Existe una cuarta versión de la película, la más clásica: aquella que toma por centro de atención al protagonista principal, William James (espléndido Jeremy Renner) y ve la narración como la exploración de una persona vacía, que sólo en las sensaciones (miedo, concentración de la atención, etc.) que experimenta durante las operaciones militares se siente vivo. Esta interpretación de la película es posible (de hecho, es la que más explícitamente se deduce de su visión en la ignorancia de lo que la directora ha declarado). Pero, desde luego, constituiría una visión empobrecida de la misma, ya que como retrato de un personaje la película resulta de un interés limitado. (Es claro que –como, por lo demás, suele ocurrir en el cine de Bigelow- las situaciones y la puesta en escena predominan sobre la caracterización de los personajes.)

Por fin, creo que es posible una quinta y última revisión (relevante) de la película, esta de naturaleza predominantemente formalista. Y es que, desde este punto de vista (y como ha sido señalado, por ejemplo, por José Manuel López Cahiers du Cinema-España nº 30), The hurt locker constituye un espléndido estudio de la puesta en escena de los espacios en los que la acción (de combate) tiene lugar. Bigelow, en efecto, nos demuestra cómo es posible recurrir al –a estas alturas, ya manido- recurso de la cámara en mano con efecto pretendidamente documental y, al mismo tiempo, construir con rigor el espacio en el que la escena narrada tiene lugar, transmitiendo a través de ello, además, la sensación de extrañamiento (de planeta extraño, lo califica López) con la que los soldados norteamericanos se mueven por la ciudad iraquí. Nos hallamos, por ello, también ante un ejercicio espléndido de narración cinematográfica.

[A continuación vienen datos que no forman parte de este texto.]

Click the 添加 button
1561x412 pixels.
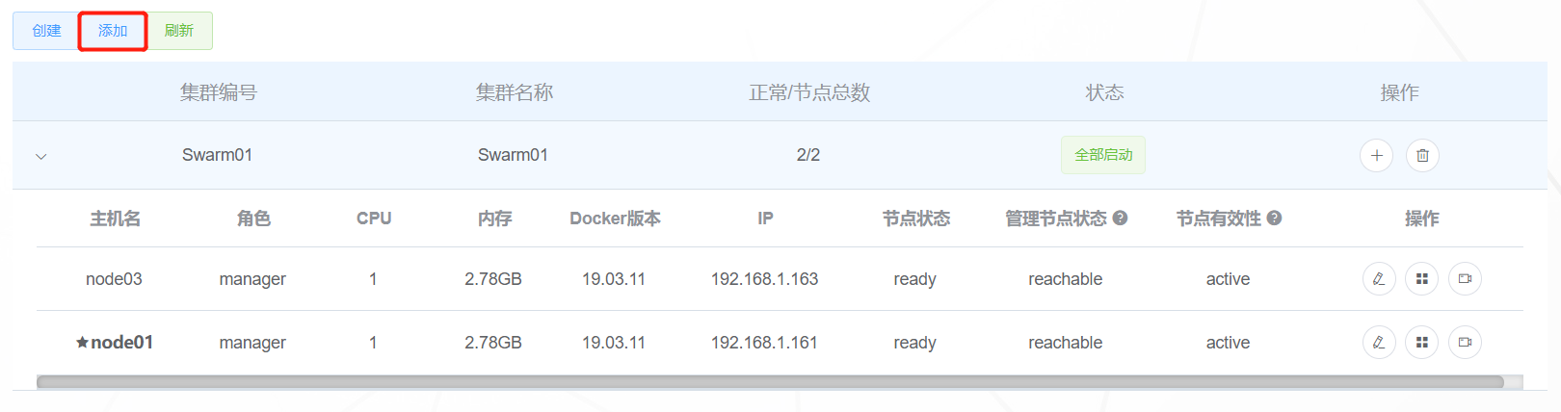pos(113,31)
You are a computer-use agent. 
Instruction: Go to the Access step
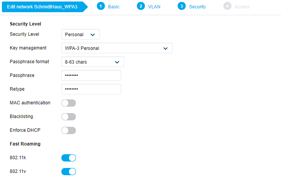[242, 7]
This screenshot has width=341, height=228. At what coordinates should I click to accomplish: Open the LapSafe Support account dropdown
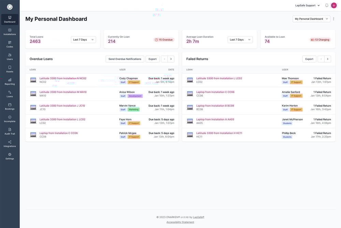point(306,4)
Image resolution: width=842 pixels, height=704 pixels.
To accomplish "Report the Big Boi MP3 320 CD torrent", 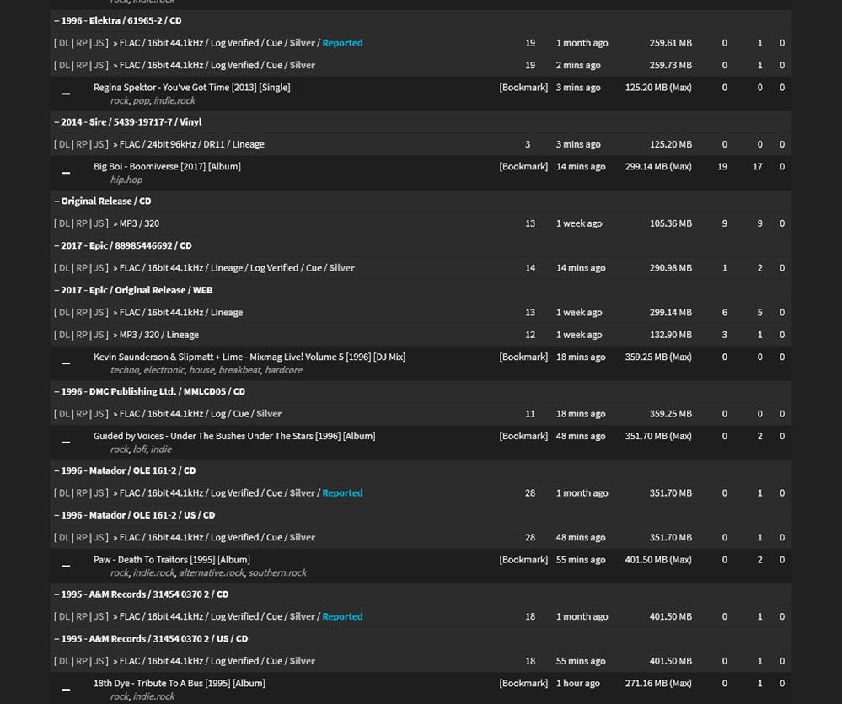I will [x=81, y=223].
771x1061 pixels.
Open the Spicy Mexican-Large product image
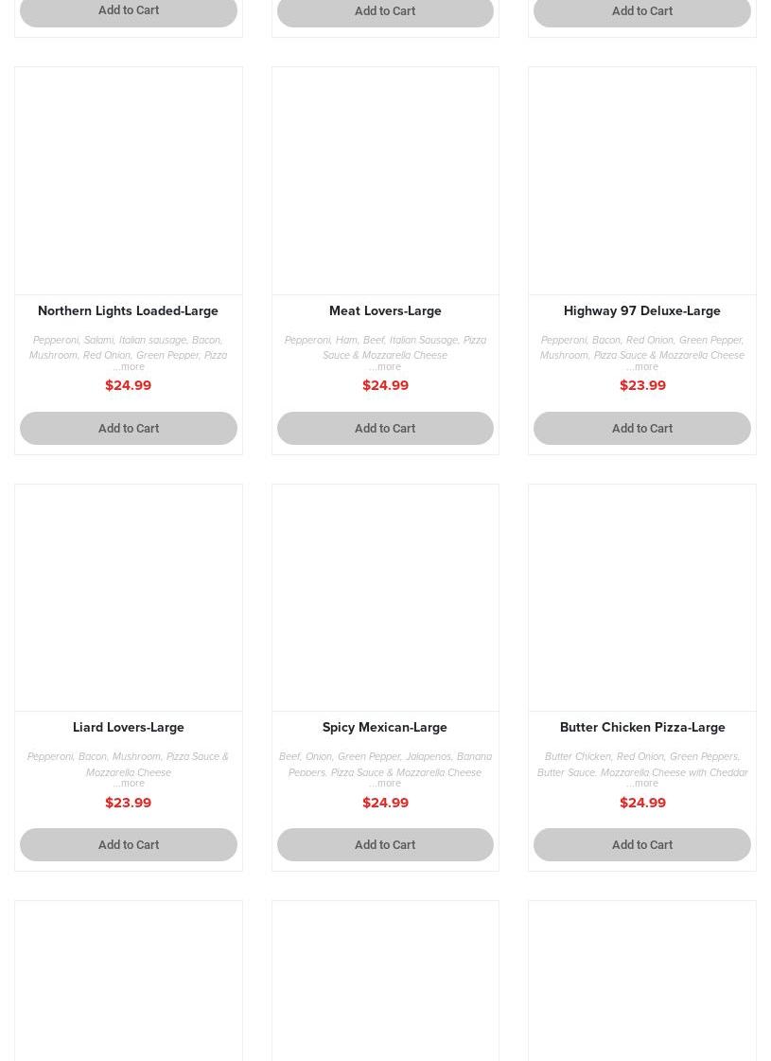coord(385,597)
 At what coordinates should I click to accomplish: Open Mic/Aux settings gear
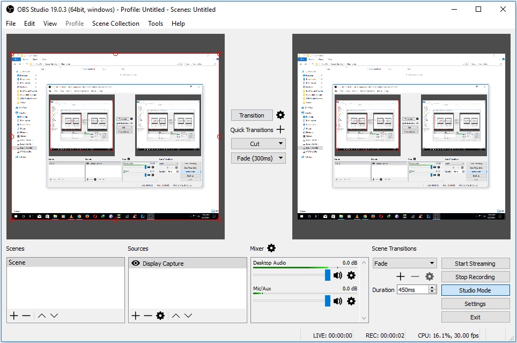point(351,301)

En resumidas cuentas: la película de Bigelow merece, sin duda alguna, una visión atenta, pues es una de las mejoras películas norteamericanas recientes. Y, como ocurre con las buenas películas del cine comercial norteamericano, resulta mucho más rica y menos obvia de lo que algunas lecturas que se le han dado –y se le pueden dar- podrían hacernos creer.